**** Data supplied ****

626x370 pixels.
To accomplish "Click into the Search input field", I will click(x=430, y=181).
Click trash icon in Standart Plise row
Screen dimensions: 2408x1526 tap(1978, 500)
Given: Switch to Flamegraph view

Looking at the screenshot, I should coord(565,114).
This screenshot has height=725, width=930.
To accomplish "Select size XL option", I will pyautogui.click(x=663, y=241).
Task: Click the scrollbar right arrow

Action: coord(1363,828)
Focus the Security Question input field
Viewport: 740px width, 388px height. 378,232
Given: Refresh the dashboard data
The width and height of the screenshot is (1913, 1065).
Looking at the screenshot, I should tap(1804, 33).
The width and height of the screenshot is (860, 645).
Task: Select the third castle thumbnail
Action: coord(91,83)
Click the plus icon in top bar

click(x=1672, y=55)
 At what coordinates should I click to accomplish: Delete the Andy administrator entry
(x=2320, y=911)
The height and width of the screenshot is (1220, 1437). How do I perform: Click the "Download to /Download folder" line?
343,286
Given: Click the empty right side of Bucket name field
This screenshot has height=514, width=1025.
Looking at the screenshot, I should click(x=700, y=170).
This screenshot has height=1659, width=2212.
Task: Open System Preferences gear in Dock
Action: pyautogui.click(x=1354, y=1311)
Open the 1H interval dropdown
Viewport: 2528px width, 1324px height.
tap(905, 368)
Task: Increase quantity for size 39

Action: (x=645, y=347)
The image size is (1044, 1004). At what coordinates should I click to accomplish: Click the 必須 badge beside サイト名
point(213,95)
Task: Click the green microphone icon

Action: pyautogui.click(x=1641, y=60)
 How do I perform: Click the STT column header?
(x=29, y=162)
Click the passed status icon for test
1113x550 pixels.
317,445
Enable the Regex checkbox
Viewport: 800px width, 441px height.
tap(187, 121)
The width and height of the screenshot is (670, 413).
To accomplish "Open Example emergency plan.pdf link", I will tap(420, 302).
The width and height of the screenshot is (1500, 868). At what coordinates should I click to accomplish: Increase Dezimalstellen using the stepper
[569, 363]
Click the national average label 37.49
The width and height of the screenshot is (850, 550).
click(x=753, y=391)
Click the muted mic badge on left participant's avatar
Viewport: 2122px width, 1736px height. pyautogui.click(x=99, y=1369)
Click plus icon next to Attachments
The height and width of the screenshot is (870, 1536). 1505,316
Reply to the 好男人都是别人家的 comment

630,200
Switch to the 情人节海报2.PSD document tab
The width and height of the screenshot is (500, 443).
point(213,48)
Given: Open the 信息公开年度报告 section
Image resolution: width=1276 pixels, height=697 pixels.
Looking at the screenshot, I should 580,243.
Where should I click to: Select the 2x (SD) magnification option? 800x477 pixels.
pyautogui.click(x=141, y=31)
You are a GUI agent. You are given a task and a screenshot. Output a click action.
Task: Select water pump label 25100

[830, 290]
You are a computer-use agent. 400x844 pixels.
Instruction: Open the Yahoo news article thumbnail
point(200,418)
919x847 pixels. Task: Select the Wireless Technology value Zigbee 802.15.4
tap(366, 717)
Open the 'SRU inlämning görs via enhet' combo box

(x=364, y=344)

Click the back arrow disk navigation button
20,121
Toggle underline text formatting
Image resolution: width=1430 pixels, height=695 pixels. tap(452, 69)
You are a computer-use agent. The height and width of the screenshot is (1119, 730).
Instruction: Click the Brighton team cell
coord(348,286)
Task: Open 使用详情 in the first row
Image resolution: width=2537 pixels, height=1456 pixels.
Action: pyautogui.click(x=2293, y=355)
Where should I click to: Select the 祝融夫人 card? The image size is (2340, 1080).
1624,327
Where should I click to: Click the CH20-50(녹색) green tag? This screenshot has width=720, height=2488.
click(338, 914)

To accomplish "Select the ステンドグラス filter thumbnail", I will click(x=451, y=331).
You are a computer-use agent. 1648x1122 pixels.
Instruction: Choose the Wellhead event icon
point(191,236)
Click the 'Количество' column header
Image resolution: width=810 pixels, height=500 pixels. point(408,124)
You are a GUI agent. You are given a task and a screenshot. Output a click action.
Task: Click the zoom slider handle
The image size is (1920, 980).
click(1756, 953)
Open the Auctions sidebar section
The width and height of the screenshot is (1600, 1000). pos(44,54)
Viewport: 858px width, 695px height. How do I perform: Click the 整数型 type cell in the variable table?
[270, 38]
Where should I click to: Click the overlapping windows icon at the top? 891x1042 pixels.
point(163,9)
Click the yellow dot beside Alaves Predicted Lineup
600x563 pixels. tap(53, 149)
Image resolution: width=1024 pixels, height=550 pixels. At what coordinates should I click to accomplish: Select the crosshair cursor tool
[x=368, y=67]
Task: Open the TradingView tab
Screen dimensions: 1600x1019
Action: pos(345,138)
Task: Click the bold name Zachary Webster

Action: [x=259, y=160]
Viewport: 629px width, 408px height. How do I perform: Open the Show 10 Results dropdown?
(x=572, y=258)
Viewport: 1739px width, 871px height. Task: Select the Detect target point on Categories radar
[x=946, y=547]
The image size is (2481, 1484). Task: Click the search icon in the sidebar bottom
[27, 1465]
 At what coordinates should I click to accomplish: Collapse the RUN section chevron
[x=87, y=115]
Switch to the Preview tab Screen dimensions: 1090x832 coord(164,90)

****

[The exercise]: Please reproduce all of the data above word for word, without changing a single character.

[Finished task]:
626x370 pixels.
To accomplish "Click into the Search input field", I will click(x=430, y=181).
Click trash icon in Standart Plise row
Screen dimensions: 2408x1526 tap(1978, 500)
Given: Switch to Flamegraph view

Looking at the screenshot, I should coord(565,114).
This screenshot has height=725, width=930.
To accomplish "Select size XL option", I will pyautogui.click(x=663, y=241).
Task: Click the scrollbar right arrow

Action: coord(1363,828)
Focus the Security Question input field
Viewport: 740px width, 388px height. 378,232
Given: Refresh the dashboard data
The width and height of the screenshot is (1913, 1065).
Looking at the screenshot, I should tap(1804, 33).
The width and height of the screenshot is (860, 645).
Task: Select the third castle thumbnail
Action: coord(91,83)
Click the plus icon in top bar

click(x=1672, y=55)
 At what coordinates should I click to accomplish: Delete the Andy administrator entry
(x=2320, y=911)
The height and width of the screenshot is (1220, 1437). How do I perform: Click the "Download to /Download folder" line?
343,286
Given: Click the empty right side of Bucket name field
This screenshot has height=514, width=1025.
Looking at the screenshot, I should click(x=700, y=170).
This screenshot has height=1659, width=2212.
Task: Open System Preferences gear in Dock
Action: pyautogui.click(x=1354, y=1311)
Open the 1H interval dropdown
Viewport: 2528px width, 1324px height.
tap(905, 368)
Task: Increase quantity for size 39

Action: (x=645, y=347)
The image size is (1044, 1004). At what coordinates should I click to accomplish: Click the 必須 badge beside サイト名
point(213,95)
Task: Click the green microphone icon

Action: pyautogui.click(x=1641, y=60)
 How do I perform: Click the STT column header?
(x=29, y=162)
Click the passed status icon for test
1113x550 pixels.
317,445
Enable the Regex checkbox
Viewport: 800px width, 441px height.
tap(187, 121)
The width and height of the screenshot is (670, 413).
To accomplish "Open Example emergency plan.pdf link", I will tap(420, 302).
The width and height of the screenshot is (1500, 868). At what coordinates should I click to accomplish: Increase Dezimalstellen using the stepper
[569, 363]
Click the national average label 37.49
The width and height of the screenshot is (850, 550).
click(x=753, y=391)
Click the muted mic badge on left participant's avatar
Viewport: 2122px width, 1736px height. pyautogui.click(x=99, y=1369)
Click plus icon next to Attachments
The height and width of the screenshot is (870, 1536). 1505,316
Reply to the 好男人都是别人家的 comment

630,200
Switch to the 情人节海报2.PSD document tab
The width and height of the screenshot is (500, 443).
point(213,48)
Given: Open the 信息公开年度报告 section
Image resolution: width=1276 pixels, height=697 pixels.
Looking at the screenshot, I should 580,243.
Where should I click to: Select the 2x (SD) magnification option? 800x477 pixels.
pyautogui.click(x=141, y=31)
You are a GUI agent. You are given a task and a screenshot. Output a click action.
Task: Select water pump label 25100

[830, 290]
You are a computer-use agent. 400x844 pixels.
Instruction: Open the Yahoo news article thumbnail
point(200,418)
919x847 pixels. Task: Select the Wireless Technology value Zigbee 802.15.4
tap(366, 717)
Open the 'SRU inlämning görs via enhet' combo box

(x=364, y=344)

Click the back arrow disk navigation button
20,121
Toggle underline text formatting
Image resolution: width=1430 pixels, height=695 pixels. tap(452, 69)
You are a computer-use agent. The height and width of the screenshot is (1119, 730).
Instruction: Click the Brighton team cell
coord(348,286)
Task: Open 使用详情 in the first row
Image resolution: width=2537 pixels, height=1456 pixels.
Action: pyautogui.click(x=2293, y=355)
Where should I click to: Select the 祝融夫人 card? The image size is (2340, 1080).
1624,327
Where should I click to: Click the CH20-50(녹색) green tag? This screenshot has width=720, height=2488.
click(338, 914)

To accomplish "Select the ステンドグラス filter thumbnail", I will click(x=451, y=331).
You are a computer-use agent. 1648x1122 pixels.
Instruction: Choose the Wellhead event icon
point(191,236)
Click the 'Количество' column header
Image resolution: width=810 pixels, height=500 pixels. point(408,124)
You are a GUI agent. You are given a task and a screenshot. Output a click action.
Task: Click the zoom slider handle
The image size is (1920, 980).
click(1756, 953)
Open the Auctions sidebar section
The width and height of the screenshot is (1600, 1000). pos(44,54)
Viewport: 858px width, 695px height. How do I perform: Click the 整数型 type cell in the variable table?
[270, 38]
Where should I click to: Click the overlapping windows icon at the top? 891x1042 pixels.
point(163,9)
Click the yellow dot beside Alaves Predicted Lineup
600x563 pixels. tap(53, 149)
Image resolution: width=1024 pixels, height=550 pixels. At what coordinates should I click to accomplish: Select the crosshair cursor tool
[x=368, y=67]
Task: Open the TradingView tab
Screen dimensions: 1600x1019
Action: pos(345,138)
Task: Click the bold name Zachary Webster

Action: [x=259, y=160]
Viewport: 629px width, 408px height. How do I perform: Open the Show 10 Results dropdown?
(x=572, y=258)
Viewport: 1739px width, 871px height. Task: Select the Detect target point on Categories radar
[x=946, y=547]
The image size is (2481, 1484). Task: Click the search icon in the sidebar bottom
[27, 1465]
 At what coordinates should I click to accomplish: Collapse the RUN section chevron
[x=87, y=115]
Switch to the Preview tab Screen dimensions: 1090x832 coord(164,90)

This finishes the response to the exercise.